Hundreds of suspected Islamic State militants surrender in Iraq – source
By Maher Chmaytelli-BAGHDAD (Reuters) – Several hundred suspected Islamic State fighters surrendered last week to Kurdish authorities after the militant group lost its last stronghold in northern Iraq, a security official said on Tuesday.
The suspects were part of a group of men who fled towards Kurdish-held lines when Iraqi forces captured the Islamic State base in Hawija, the Kurdish official told Reuters, asking not to be identified.
The report of militants fleeing, rather than fighting to the finish as in previous battles, suggested their morale may be fading, said Hisham al-Hashimi, a Baghdad-based expert on Islamic State affairs.

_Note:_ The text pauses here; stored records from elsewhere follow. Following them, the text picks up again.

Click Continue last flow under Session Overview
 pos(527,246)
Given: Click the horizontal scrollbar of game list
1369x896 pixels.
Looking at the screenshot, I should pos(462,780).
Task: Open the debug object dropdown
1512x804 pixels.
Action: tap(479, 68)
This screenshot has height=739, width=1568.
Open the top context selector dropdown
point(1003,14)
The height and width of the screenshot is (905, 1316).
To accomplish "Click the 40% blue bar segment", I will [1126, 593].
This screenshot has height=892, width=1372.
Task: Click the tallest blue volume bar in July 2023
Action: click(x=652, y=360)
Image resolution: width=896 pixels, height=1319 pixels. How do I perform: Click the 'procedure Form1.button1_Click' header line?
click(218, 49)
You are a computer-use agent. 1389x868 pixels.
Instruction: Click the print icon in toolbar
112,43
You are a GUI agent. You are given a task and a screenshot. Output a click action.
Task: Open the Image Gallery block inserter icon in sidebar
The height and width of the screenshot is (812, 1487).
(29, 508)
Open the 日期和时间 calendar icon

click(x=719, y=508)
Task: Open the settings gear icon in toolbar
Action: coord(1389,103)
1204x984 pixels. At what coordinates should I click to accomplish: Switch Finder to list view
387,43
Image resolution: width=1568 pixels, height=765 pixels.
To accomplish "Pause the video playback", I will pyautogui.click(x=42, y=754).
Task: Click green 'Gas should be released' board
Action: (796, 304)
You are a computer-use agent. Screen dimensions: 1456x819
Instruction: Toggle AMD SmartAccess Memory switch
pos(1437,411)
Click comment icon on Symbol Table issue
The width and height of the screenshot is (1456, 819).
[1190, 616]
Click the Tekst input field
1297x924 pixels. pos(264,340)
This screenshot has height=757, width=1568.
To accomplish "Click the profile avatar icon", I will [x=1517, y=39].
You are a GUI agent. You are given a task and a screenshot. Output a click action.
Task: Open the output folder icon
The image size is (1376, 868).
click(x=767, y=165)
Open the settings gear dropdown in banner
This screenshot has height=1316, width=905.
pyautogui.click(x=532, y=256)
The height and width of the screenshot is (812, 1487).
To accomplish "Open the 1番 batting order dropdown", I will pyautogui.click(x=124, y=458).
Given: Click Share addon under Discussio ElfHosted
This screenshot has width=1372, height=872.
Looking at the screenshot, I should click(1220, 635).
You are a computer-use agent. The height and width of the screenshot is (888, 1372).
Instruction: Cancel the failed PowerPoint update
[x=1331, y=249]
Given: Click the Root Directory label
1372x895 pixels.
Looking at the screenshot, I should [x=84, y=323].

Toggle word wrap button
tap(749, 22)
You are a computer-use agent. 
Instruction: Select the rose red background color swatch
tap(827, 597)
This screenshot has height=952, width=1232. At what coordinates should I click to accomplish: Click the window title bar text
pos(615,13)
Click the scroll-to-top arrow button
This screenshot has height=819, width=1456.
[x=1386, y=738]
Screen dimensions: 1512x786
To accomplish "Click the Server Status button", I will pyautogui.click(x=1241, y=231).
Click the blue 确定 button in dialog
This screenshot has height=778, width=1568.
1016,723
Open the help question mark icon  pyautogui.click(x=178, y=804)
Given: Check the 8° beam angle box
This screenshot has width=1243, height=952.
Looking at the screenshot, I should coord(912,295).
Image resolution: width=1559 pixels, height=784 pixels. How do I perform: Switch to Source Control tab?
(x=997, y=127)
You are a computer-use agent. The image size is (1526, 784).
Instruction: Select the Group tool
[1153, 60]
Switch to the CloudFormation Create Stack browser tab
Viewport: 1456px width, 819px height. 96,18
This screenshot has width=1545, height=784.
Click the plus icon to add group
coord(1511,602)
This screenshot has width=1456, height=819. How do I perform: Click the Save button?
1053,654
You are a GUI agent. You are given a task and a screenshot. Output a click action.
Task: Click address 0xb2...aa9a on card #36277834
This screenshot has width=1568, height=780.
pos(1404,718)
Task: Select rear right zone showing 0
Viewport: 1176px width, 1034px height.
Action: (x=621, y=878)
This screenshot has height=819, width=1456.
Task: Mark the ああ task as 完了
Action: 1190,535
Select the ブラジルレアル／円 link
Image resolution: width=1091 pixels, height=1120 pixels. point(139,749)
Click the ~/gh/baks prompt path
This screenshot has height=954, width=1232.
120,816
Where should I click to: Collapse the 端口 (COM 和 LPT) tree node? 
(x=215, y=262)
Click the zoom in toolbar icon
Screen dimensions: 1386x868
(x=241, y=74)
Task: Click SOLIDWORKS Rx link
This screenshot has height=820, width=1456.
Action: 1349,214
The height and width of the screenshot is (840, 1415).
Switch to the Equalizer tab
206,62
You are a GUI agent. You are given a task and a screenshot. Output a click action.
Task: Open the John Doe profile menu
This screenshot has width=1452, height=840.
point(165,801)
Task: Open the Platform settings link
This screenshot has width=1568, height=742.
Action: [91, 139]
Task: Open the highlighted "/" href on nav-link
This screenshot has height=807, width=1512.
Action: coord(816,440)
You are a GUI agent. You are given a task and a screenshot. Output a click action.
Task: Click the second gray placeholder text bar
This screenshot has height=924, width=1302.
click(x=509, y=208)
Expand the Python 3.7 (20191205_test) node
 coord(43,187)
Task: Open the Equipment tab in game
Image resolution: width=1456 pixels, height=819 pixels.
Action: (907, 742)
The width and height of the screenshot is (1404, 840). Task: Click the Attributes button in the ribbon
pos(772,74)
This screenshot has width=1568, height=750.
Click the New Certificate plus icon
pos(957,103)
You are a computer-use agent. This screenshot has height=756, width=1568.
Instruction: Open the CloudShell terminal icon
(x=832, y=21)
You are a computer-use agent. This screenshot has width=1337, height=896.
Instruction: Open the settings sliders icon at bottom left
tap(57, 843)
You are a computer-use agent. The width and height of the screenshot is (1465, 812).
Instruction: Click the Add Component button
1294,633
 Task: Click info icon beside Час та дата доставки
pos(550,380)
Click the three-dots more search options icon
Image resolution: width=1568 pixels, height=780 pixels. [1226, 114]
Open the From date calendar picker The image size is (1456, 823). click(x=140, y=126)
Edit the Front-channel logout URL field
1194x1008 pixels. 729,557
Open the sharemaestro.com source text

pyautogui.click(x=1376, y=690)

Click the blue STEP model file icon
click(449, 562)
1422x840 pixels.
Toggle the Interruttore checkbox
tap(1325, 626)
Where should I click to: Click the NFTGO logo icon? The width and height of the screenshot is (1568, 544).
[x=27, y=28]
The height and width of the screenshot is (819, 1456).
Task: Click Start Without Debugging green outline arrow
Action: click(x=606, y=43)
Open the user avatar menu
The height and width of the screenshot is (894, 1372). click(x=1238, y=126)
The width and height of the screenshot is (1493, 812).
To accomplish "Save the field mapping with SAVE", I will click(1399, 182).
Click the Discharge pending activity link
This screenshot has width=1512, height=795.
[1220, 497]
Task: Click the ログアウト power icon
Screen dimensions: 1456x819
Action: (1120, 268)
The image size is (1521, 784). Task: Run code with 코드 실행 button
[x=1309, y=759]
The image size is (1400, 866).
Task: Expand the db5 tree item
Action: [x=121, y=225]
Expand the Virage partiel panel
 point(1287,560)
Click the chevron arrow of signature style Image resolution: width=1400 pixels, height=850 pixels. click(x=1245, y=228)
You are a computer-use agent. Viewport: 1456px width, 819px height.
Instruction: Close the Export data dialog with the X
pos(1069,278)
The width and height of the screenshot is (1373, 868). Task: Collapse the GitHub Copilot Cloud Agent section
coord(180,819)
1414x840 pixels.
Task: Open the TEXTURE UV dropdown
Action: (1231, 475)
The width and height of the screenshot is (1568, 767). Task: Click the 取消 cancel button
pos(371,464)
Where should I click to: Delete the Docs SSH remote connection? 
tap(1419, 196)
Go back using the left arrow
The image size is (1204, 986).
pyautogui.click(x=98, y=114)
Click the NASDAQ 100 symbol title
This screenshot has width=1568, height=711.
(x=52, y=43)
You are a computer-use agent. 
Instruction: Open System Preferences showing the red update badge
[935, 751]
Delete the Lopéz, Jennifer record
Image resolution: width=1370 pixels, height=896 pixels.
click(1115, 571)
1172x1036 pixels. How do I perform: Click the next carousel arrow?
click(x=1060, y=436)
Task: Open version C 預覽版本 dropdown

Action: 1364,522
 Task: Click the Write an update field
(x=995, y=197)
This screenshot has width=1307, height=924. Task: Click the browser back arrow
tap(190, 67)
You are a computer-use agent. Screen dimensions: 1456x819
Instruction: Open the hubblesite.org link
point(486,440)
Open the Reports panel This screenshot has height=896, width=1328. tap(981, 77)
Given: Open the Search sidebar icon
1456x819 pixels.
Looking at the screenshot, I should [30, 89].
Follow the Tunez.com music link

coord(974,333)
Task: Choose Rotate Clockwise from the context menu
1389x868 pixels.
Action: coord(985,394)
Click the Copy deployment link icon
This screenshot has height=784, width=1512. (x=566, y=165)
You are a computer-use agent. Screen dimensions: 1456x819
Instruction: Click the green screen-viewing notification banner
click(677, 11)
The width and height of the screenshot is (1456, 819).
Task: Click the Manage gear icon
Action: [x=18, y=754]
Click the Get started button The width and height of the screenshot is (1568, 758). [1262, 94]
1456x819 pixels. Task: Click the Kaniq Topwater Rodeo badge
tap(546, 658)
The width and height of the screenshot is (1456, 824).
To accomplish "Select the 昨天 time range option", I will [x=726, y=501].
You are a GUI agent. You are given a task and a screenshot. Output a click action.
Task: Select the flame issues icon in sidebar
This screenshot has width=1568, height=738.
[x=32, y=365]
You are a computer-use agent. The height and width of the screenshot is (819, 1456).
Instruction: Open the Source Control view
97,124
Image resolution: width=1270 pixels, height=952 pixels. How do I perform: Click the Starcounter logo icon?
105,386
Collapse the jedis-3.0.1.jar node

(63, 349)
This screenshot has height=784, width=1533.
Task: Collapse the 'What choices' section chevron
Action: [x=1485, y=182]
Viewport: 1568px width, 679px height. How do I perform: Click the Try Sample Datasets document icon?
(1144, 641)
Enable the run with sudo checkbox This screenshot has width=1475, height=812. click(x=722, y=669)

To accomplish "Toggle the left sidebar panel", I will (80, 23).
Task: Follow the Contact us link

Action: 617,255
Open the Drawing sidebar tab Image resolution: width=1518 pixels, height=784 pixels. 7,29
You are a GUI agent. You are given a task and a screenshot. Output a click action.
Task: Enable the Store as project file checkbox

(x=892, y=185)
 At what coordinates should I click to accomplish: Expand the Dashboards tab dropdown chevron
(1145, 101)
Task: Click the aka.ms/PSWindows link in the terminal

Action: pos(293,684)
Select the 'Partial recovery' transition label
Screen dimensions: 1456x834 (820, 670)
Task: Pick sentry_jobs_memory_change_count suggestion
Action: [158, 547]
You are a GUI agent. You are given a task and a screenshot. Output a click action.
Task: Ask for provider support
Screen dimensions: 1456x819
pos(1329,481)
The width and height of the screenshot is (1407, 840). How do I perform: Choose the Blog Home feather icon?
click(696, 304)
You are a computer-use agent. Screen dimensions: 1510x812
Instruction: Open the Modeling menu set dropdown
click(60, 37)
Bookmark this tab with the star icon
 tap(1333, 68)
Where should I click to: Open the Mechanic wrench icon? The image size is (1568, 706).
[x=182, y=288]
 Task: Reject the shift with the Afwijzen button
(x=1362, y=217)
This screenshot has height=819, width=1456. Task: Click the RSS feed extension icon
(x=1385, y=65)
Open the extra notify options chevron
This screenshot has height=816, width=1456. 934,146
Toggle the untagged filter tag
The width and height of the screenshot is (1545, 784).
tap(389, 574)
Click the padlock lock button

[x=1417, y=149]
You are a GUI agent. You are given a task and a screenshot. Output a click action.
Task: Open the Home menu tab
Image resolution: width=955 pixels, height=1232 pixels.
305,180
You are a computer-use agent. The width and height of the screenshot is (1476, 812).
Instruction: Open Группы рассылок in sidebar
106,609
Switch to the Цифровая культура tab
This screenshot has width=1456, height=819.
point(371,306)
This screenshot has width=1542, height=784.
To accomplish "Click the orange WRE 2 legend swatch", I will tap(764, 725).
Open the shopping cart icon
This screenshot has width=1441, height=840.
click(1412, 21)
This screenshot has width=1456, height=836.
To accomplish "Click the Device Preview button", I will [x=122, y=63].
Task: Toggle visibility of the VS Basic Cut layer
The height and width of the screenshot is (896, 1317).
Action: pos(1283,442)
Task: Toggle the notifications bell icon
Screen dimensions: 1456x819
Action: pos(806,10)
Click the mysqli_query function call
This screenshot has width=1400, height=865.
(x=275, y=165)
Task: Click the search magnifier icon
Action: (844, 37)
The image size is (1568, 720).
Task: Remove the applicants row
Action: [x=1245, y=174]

“They no longer seem to believe in the cause,” Hashimi told Reuters.
Islamic State leader Abu Bakr al-Baghdadi released an audio recording two weeks ago that indicated he was alive, after several reports he had been killed. He urged his followers to keep up the fight despite setbacks in Iraq and Syria.
“Approximately 1,000 men surrendered over the last week. Not all, however, are terrorists,” said the security official in Erbil, the northern Iraqi base of the Kurdistan Regional Government.
They handed themselves in to Peshmerga forces in the Kurdish-held oil city of Kirkuk, east of Hawija, he said. “It’s fair to say hundreds probably are ISIS (Islamic State) members, but that will be clear after the debriefs,” he said.
The town of Hawija and surrounding areas fell on Oct. 5 in an offensive by U.S.-backed Iraqi government troops and Iranian-trained and armed Shi’ite paramilitary groups known as Popular Mobilisation.
Islamic State’s last territory in Iraq is now a stretch along the western border with Syria, including the border town of al-Qaim.
The militants also hold areas on the Syrian side of the border, but they are retreating there in the face of two sets of hostile forces – a U.S.-backed, Kurdish-led coalition and Syrian government troops with foreign Shi’ite militias backed by Iran and Russia.
Islamic State’s cross-border “caliphate” effectively collapsed in July, when U.S.-backed Iraqi forces captured Mosul, the group’s de facto capital in Iraq, in a nine-month battle.